▶ Task objective: Could you copy, word for word, only the lines from the one containing "Add instruction context with plus icon" through the last line of the records below, both included?

[Data excerpts]
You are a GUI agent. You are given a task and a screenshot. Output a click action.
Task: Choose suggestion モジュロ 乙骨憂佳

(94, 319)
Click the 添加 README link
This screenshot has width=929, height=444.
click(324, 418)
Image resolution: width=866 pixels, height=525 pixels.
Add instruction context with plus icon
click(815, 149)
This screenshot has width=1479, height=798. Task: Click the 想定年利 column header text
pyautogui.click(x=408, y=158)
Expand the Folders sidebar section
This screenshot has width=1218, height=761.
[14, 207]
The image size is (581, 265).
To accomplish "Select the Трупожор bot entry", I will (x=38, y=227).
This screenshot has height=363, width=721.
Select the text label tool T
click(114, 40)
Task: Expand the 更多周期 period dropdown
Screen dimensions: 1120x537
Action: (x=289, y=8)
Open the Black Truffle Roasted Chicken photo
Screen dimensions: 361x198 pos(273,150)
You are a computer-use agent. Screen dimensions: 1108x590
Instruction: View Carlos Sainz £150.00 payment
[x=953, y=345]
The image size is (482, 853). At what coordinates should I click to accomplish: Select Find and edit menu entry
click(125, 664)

▶ Answer area:
Add instruction context with plus icon
click(815, 149)
This screenshot has width=1479, height=798. Task: Click the 想定年利 column header text
pyautogui.click(x=408, y=158)
Expand the Folders sidebar section
This screenshot has width=1218, height=761.
[14, 207]
The image size is (581, 265).
To accomplish "Select the Трупожор bot entry", I will (x=38, y=227).
This screenshot has height=363, width=721.
Select the text label tool T
click(114, 40)
Task: Expand the 更多周期 period dropdown
Screen dimensions: 1120x537
Action: (x=289, y=8)
Open the Black Truffle Roasted Chicken photo
Screen dimensions: 361x198 pos(273,150)
You are a computer-use agent. Screen dimensions: 1108x590
Instruction: View Carlos Sainz £150.00 payment
[x=953, y=345]
The image size is (482, 853). At what coordinates should I click to accomplish: Select Find and edit menu entry
click(125, 664)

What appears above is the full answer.